Jon Garcia comments on Truthful and honest AI

Jon Garcia 2 Nov 2021 3:58 UTC
2 points
So the truthfulness of an agent depends on the expected truth value of statements that it generates. I would provisionally define the truth value of a message to be the degree to which is increases the mutual information between a recipient’s mental model of reality and the structure of reality itself. In other words, statements are true insofar as they enable the listener to make better predictions about what will happen in the real world, especially about what impact their actions will have, and they are false insofar as they reduce this ability. “Truth” is then a measure rather than a binary label and can be arbitrarily positive or negative.

Of course, this definition implies that the same message may have a high truth value for one person and a low or negative truth value for someone else (e.g., a brief explanation of the observer effect in quantum physics leads one person to increase the uncertainty in their world model and seek out additional information, another person to get bored, and another to start thinking that consciousness somehow controls reality at a fundamental level). And sometimes literally false statements can have a greater truth value than literally true statements (e.g., telling a small child that the earth is a perfect sphere adds more to their world model than telling them that its shape is approximated by the equipotential surface of a large, rotating clump of deformable matter). That is, the truth value of a statement depends in part on the listener’s ability to ingest the information. Ideally, a truthful AI would adjust its wording depending on its audience—using metaphors and parables for some people, precise scientific jargon for others, and simplified explanations for broad audiences—to maximize the predicted improvement in the predictive power of its listeners’ collective world models.

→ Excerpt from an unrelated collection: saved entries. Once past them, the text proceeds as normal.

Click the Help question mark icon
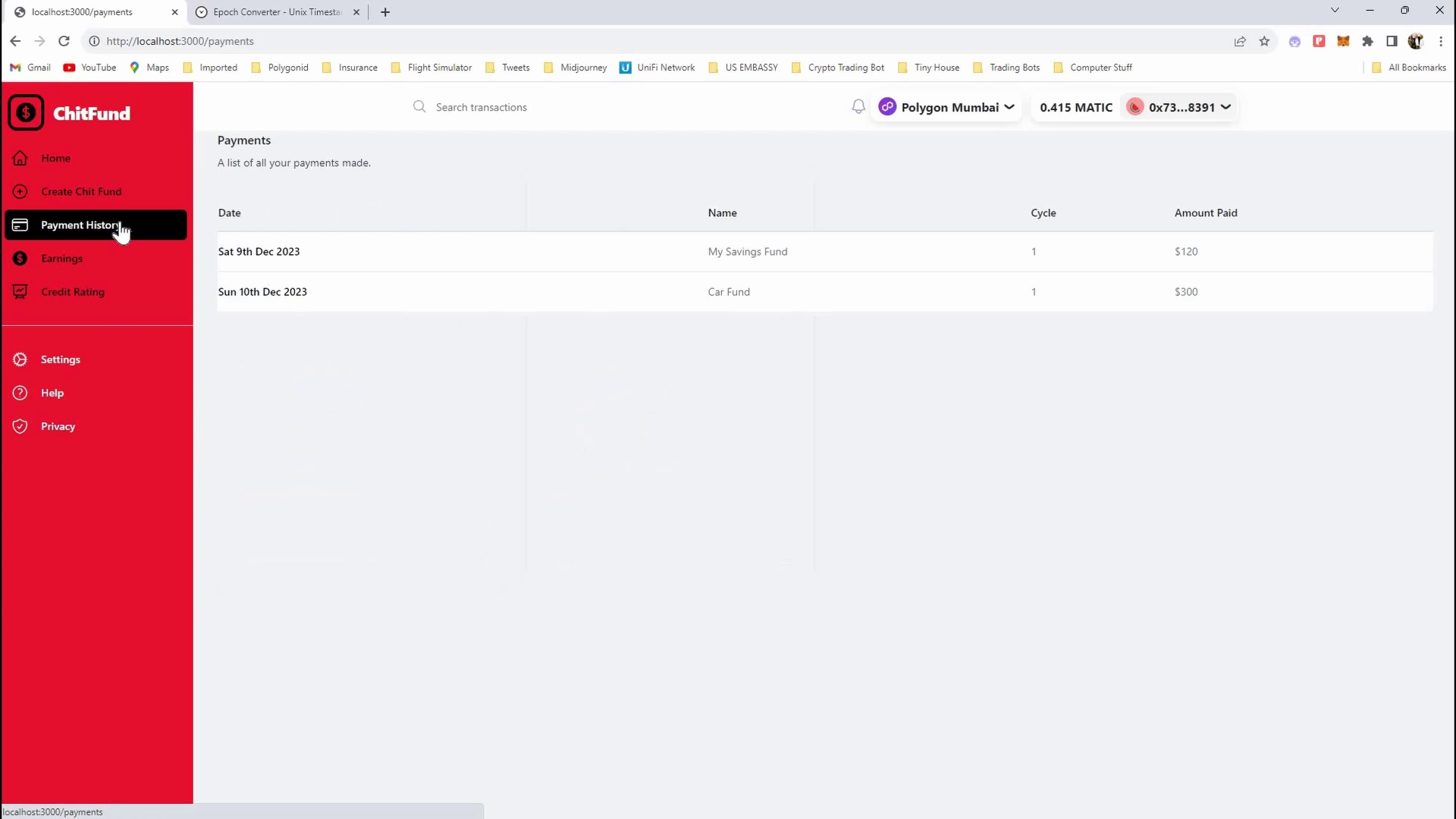The height and width of the screenshot is (819, 1456). click(20, 393)
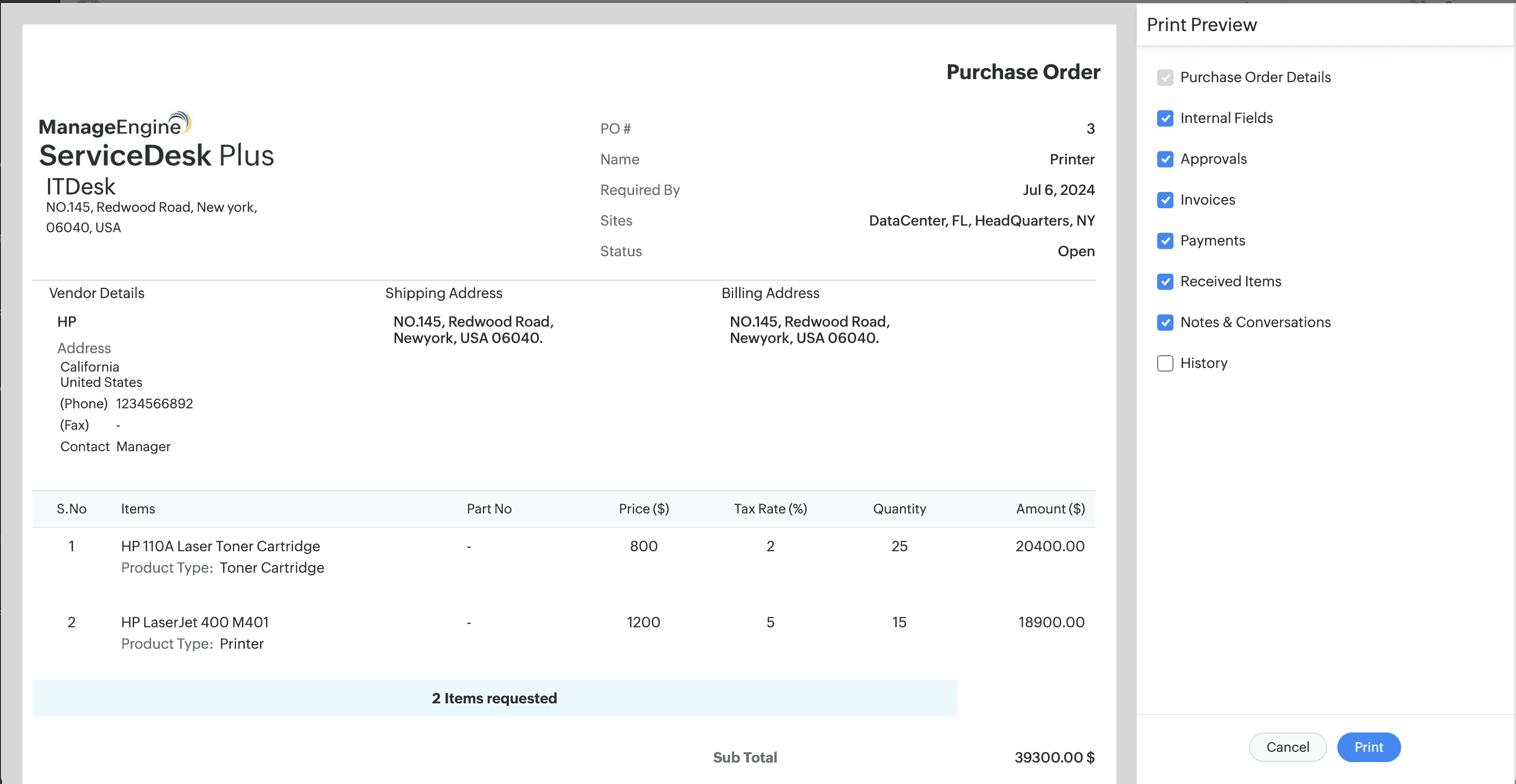This screenshot has height=784, width=1516.
Task: Click the Amount ($) column header
Action: coord(1050,508)
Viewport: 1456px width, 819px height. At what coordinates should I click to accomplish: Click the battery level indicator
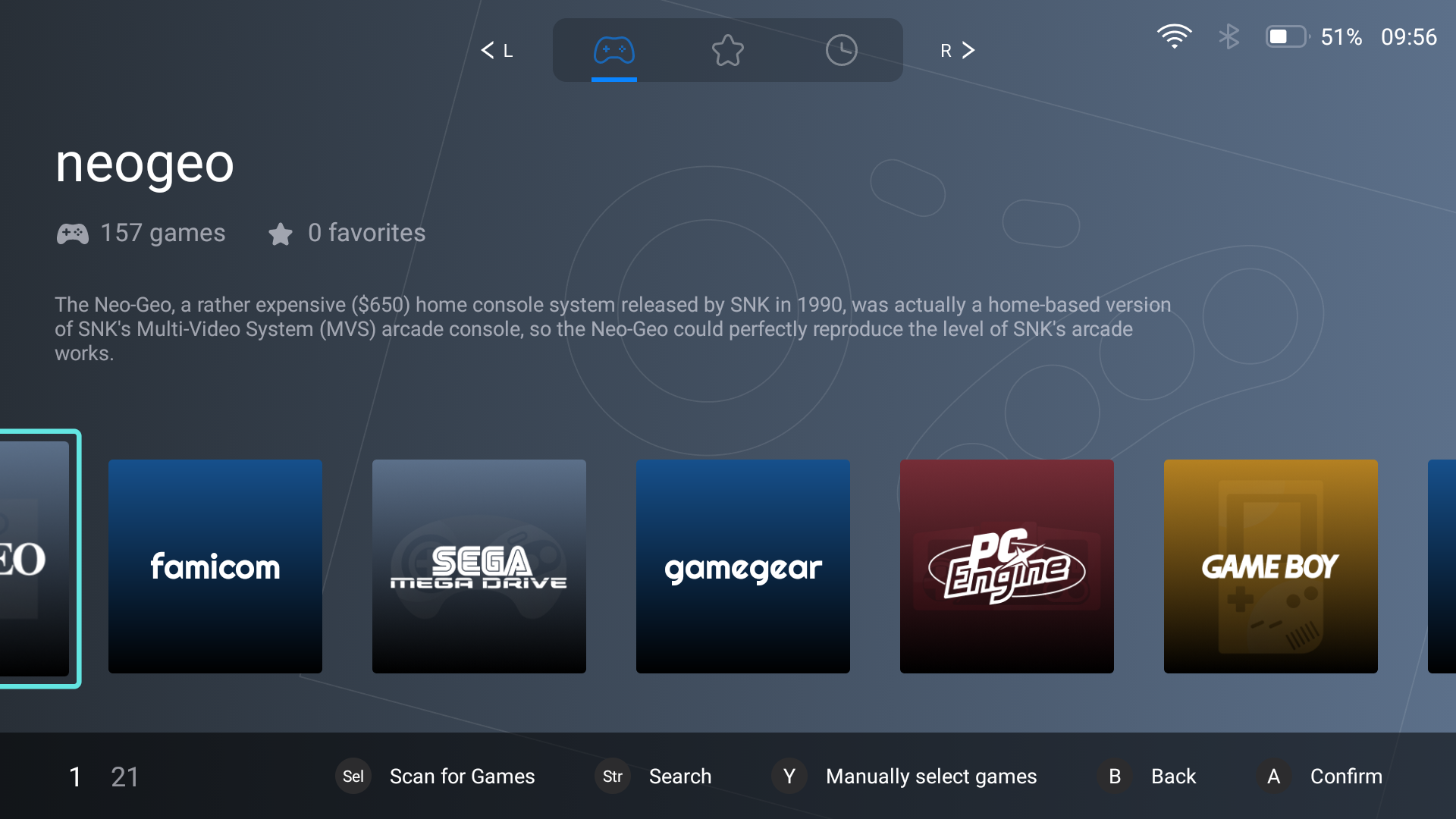coord(1287,36)
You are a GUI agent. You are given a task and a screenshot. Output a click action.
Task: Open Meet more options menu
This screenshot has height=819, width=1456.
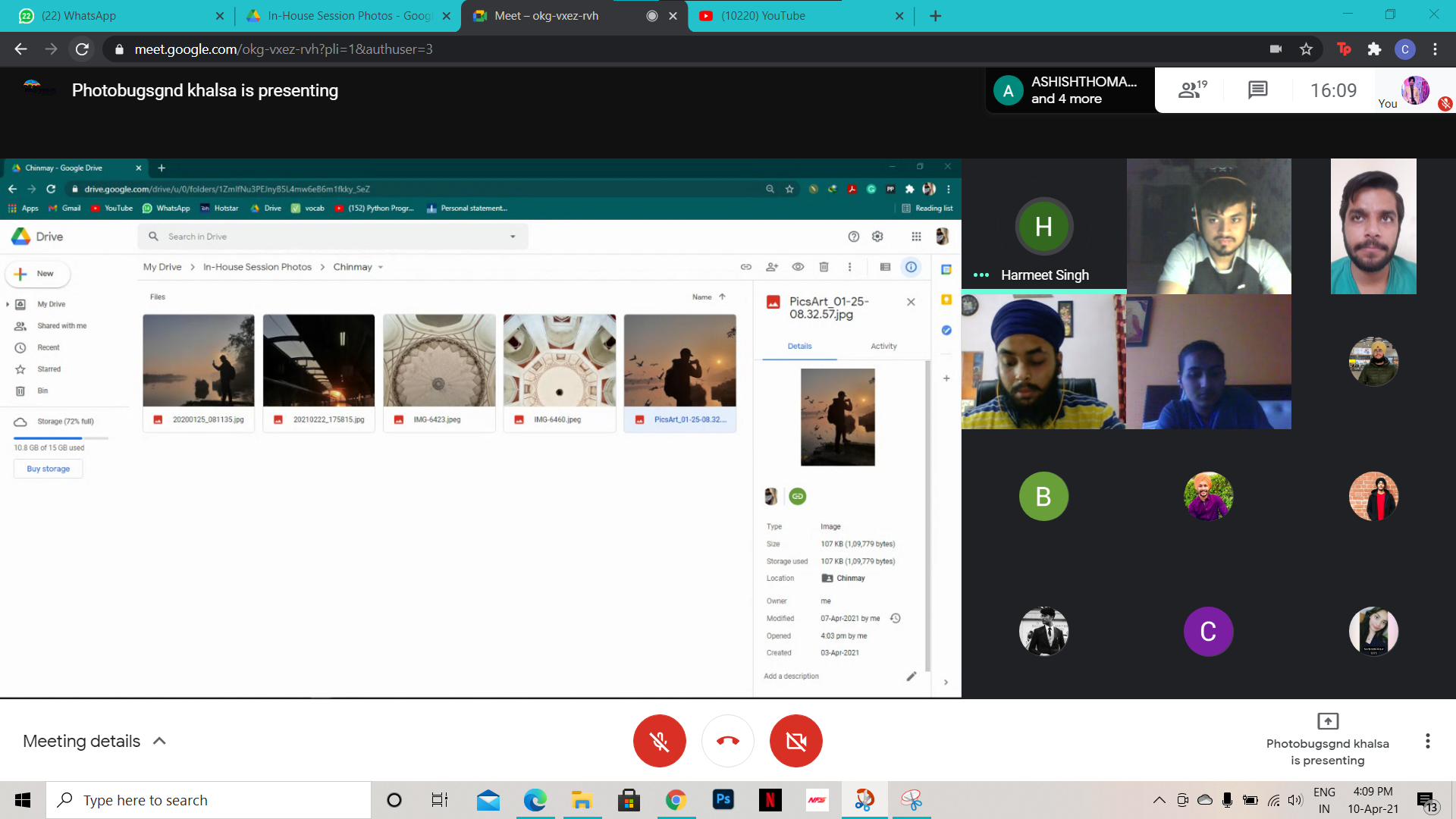click(1427, 741)
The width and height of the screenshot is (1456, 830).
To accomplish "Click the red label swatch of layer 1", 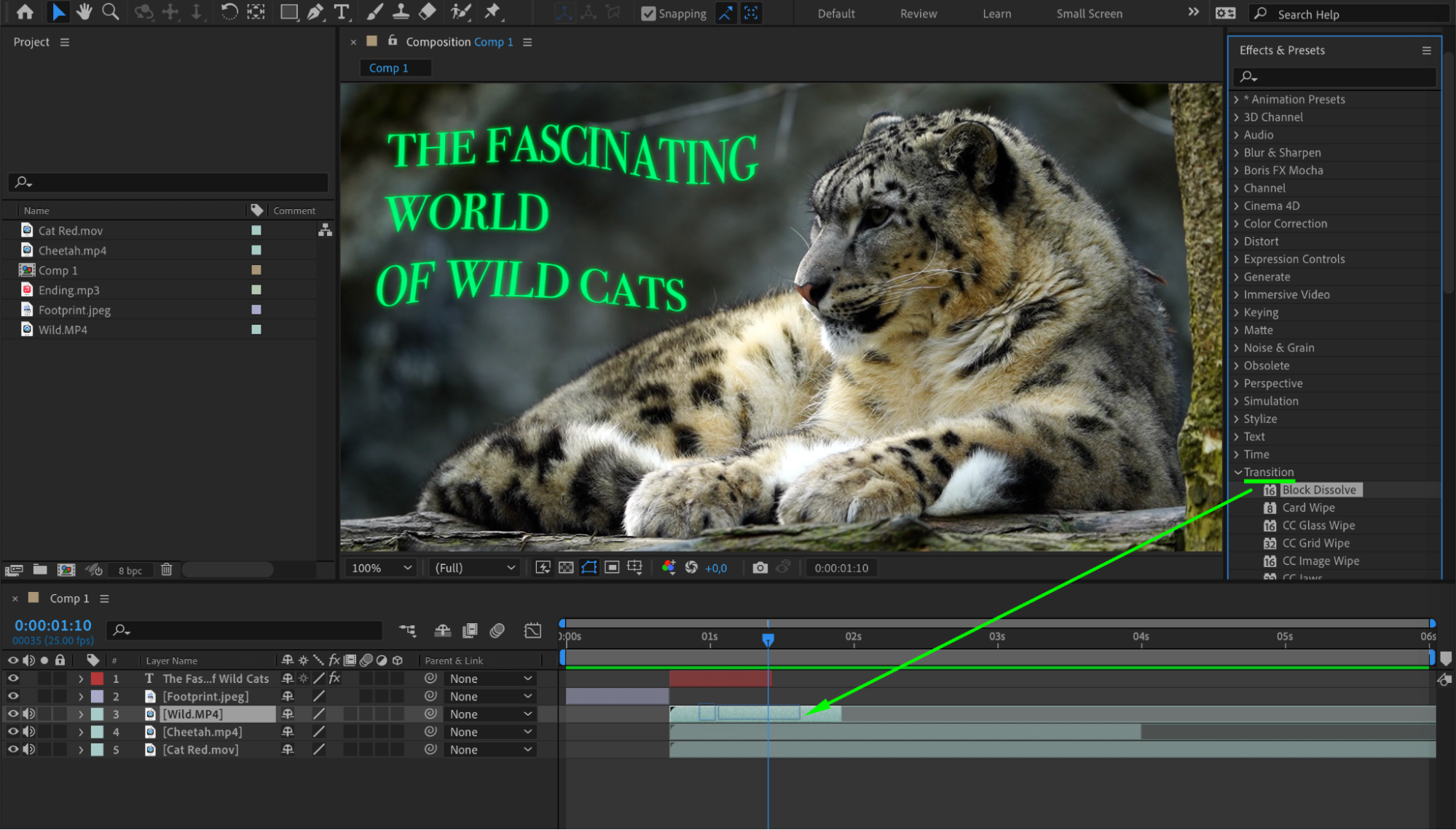I will pos(97,679).
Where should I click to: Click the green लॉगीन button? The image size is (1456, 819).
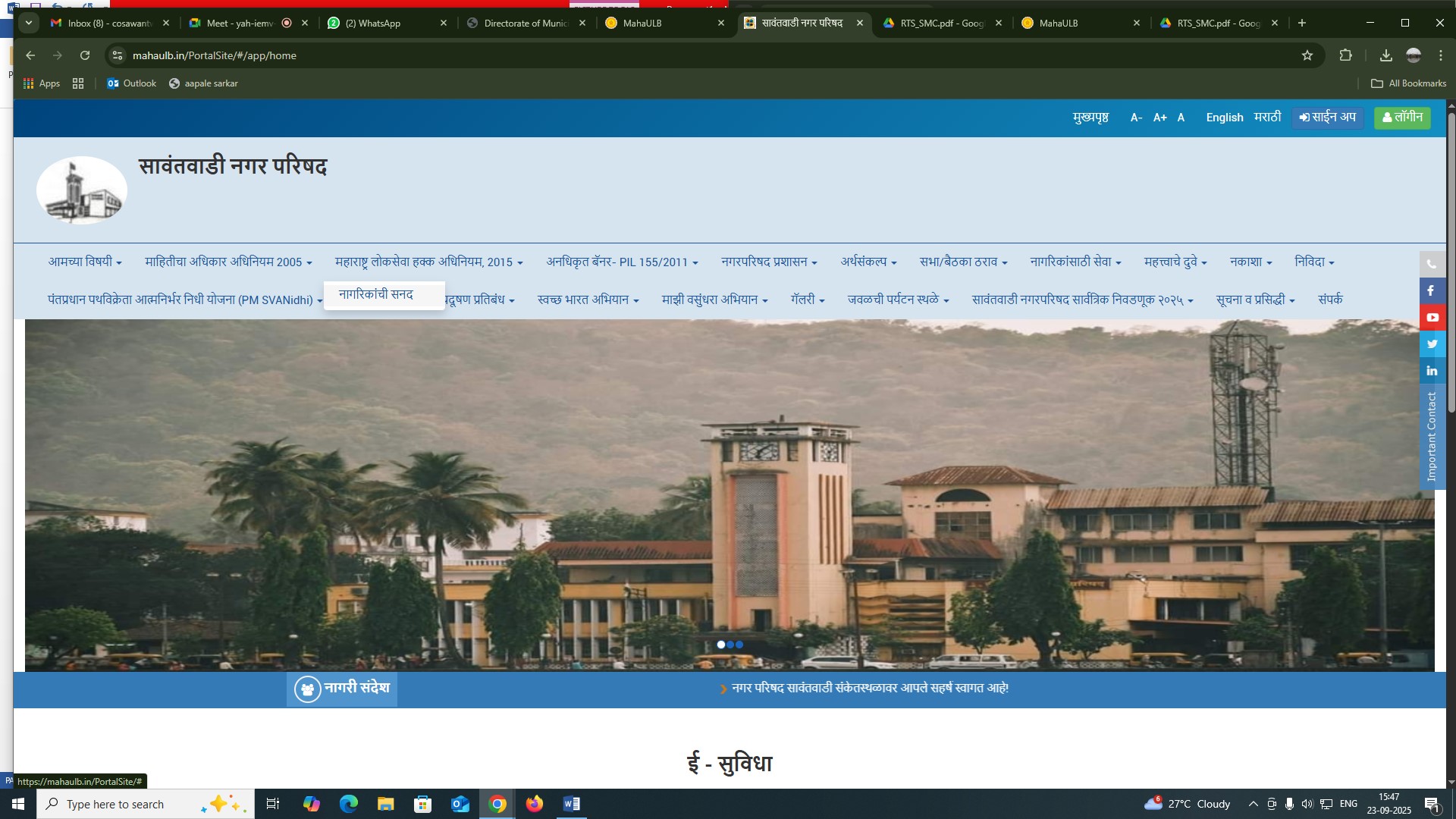coord(1401,118)
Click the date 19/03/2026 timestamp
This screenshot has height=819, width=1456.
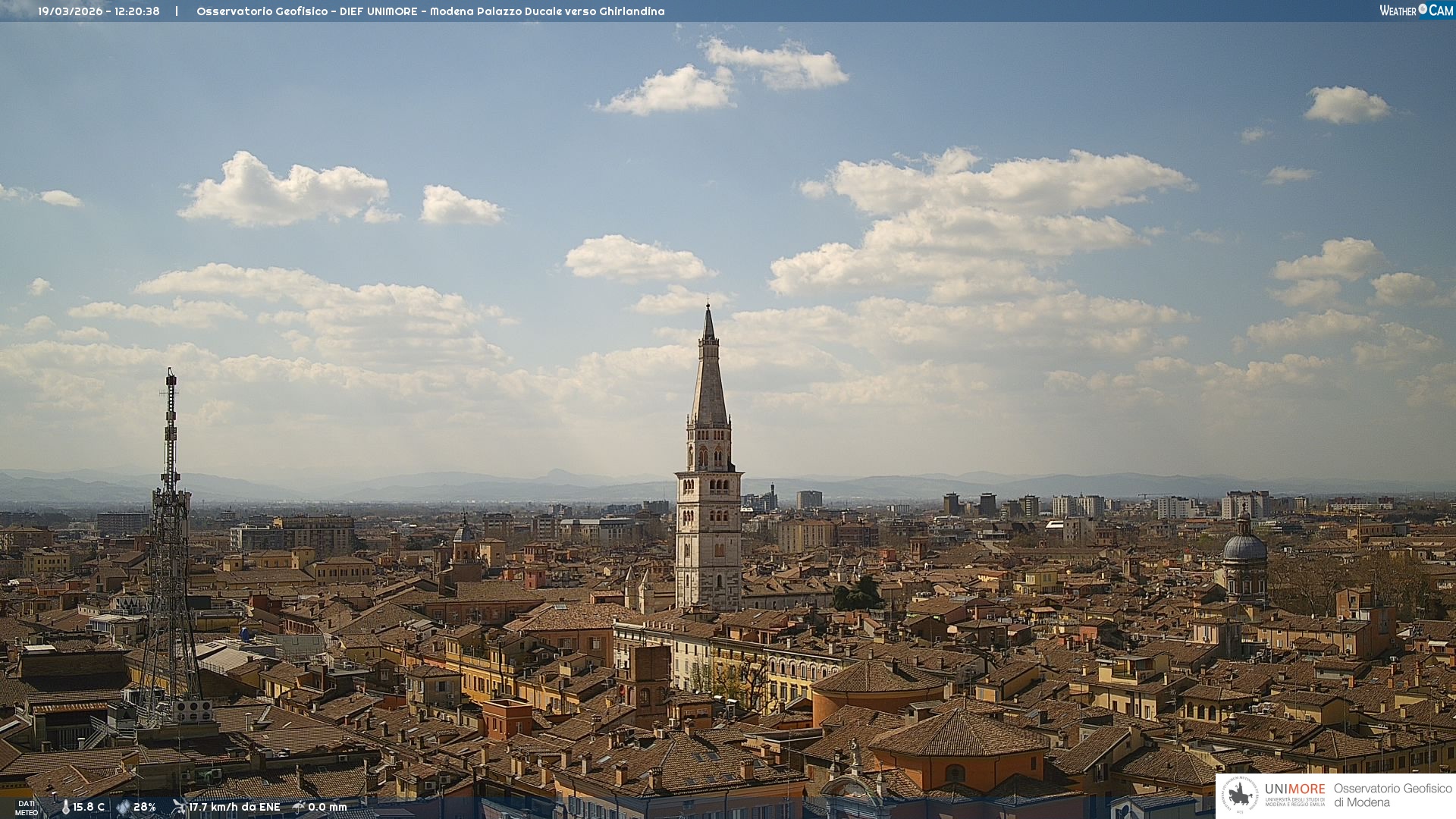(x=70, y=11)
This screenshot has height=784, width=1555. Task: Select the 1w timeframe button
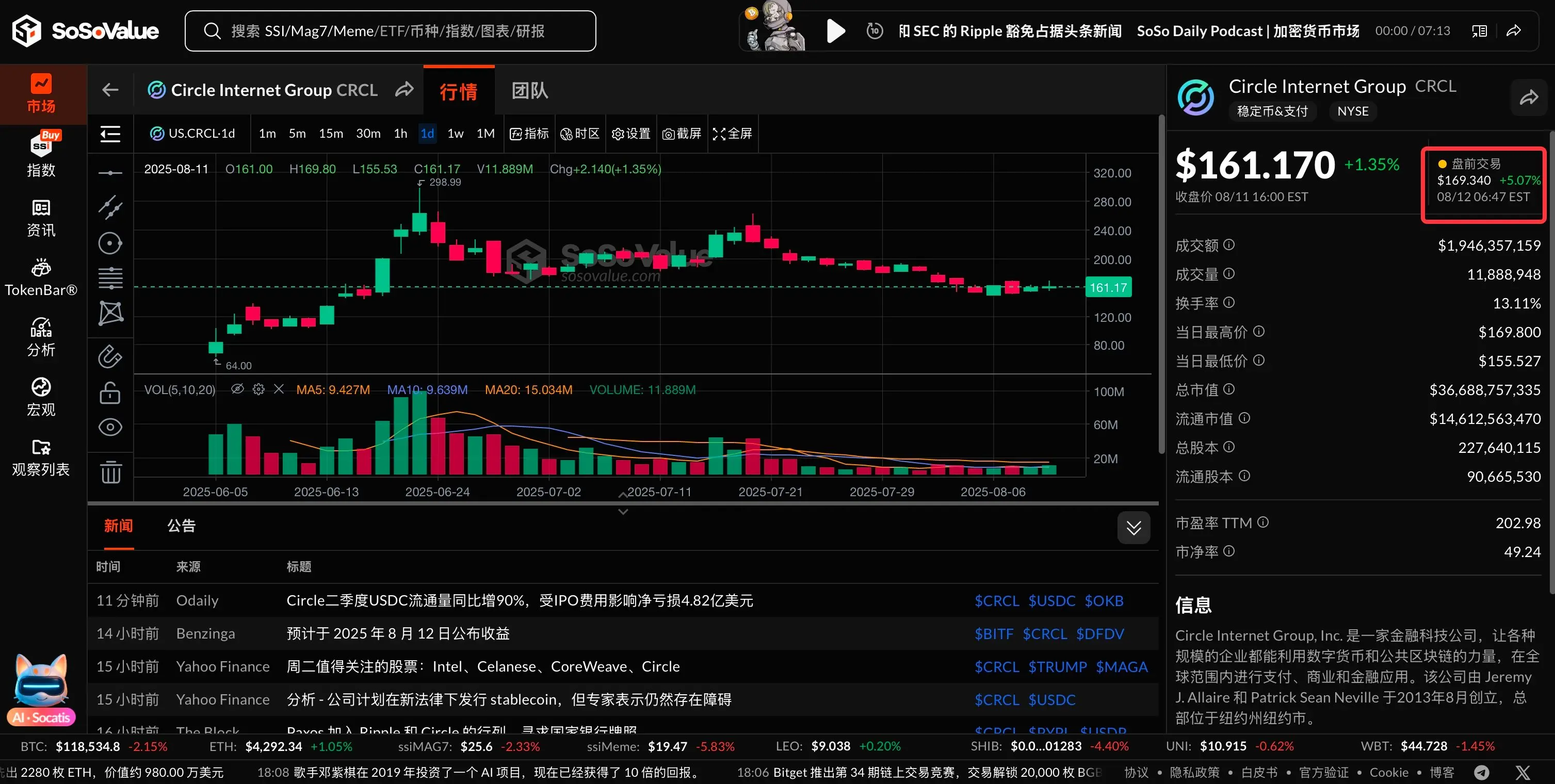point(455,134)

It also seems to me that, in terms of implementation at least, honesty is a prerequisite for achieving robust truthfulness. Consider the following 3-component model:
1. Truth-Seeking:
  Use a hierarchical generative model of the world to make predictions, in response to both passive observation and active intervention. Continuously update the model to minimize to free energy between the states that it predicts and those that it ends up observing. Making the model updates as Bayesian as possible, this will allow the AI’s model of reality to converge onto something that is homeomorphic to the true causal structure of reality.
2. Honesty:
  The part of the AI’s mind that generates language outputs needs to contain information that reliably maps to its own internal beliefs, acquired above. Assuming the first component of the AI works, such that its beliefs end up mapping well to reality, this second part can just focus on getting its own belief maps reported honestly, and it will achieve truthfulness by the transitive property.
3. Communication:
  Of course, actually communicating in a manner that achieves a positive truth value is another matter that may require some level of modeling of its intended recipient. That is, the AI should be able to form some idea of the beliefs of other agents and to predict the effect of possible messages on their beliefs. If these models of other agents are reliable enough (i.e., they are formed in the same way as the AI’s model of reality as a whole), then the AI could simply set a goal for itself of causing the belief maps of its interlocutor to match its own belief maps. (This goal should motivate the AI to improve its communication skills.) The precision of the match that it aims to achieve should of course be inversely proportional to the uncertainty that the AI has in its own world model: the less certain it is about something, the less strongly it should be motivated to get someone else to agree with it. (Uncertainty in its world model should also motivate it to ask targeted questions to fill in the gaps, but that probably involves modeling the trustworthiness and expertise of other agents, and I’m too tired to think of how to do that right now.)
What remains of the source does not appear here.